For tests and automation, prefer an absolute temp directory:

AGENT_HOME="$(mktemp -d)"
agent-tty --home "$AGENT_HOME" doctor --json

Avoid writing automated sessions into the default ~/.agent-tty unless you intentionally want shared local state.

Shell Environment

create spawns the shell with your inherited environment plus TERM (from --term) and a default PROMPT_EOL_MARK= (empty). The empty PROMPT_EOL_MARK suppresses the inverse-video % that zsh prints at the end of any output without a trailing newline; without it, agent-tty's hidden per-run completion marker leaves a stray % in snapshots, screenshots, and recordings. The variable is zsh-only and inert in other shells.

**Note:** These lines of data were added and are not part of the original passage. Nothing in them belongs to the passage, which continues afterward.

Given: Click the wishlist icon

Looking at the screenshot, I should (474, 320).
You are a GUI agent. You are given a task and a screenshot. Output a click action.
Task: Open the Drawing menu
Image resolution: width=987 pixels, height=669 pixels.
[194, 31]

Any --env value always wins, so you can opt back into the shell's native behavior per session:

# Restore zsh's styled default marker:
agent-tty create --env PROMPT_EOL_MARK='%B%S%#%s%b' -- /bin/zsh

A lone '%' does not restore the marker (zsh treats it as a prompt escape that expands to nothing); use '%B%S%#%s%b' for the styled default or '%%' for a plain percent. The default is applied at spawn time and is not stored in the manifest, so it does not appear in inspect, list, or create --json output. If your ~/.zshrc assigns PROMPT_EOL_MARK it runs after the environment is imported and wins, so the marker can reappear — remove that line or set the value you want via --env.

Anti-Patterns

  • Do not reach for tmux, screen, or ad hoc PTY wrappers first when agent-tty can provide an isolated, inspectable session.
  • Do not rely on blind sleep calls when wait --text, wait --idle-ms, or wait --screen-stable-ms can observe readiness.
  • Do not scrape human-readable output when --json is available.
  • Do not use external screenshot tools as the primary proof path when agent-tty screenshot and agent-tty record export can produce artifacts tied to the session timeline.
  • Do not leave sessions running after the task ends; destroy them explicitly.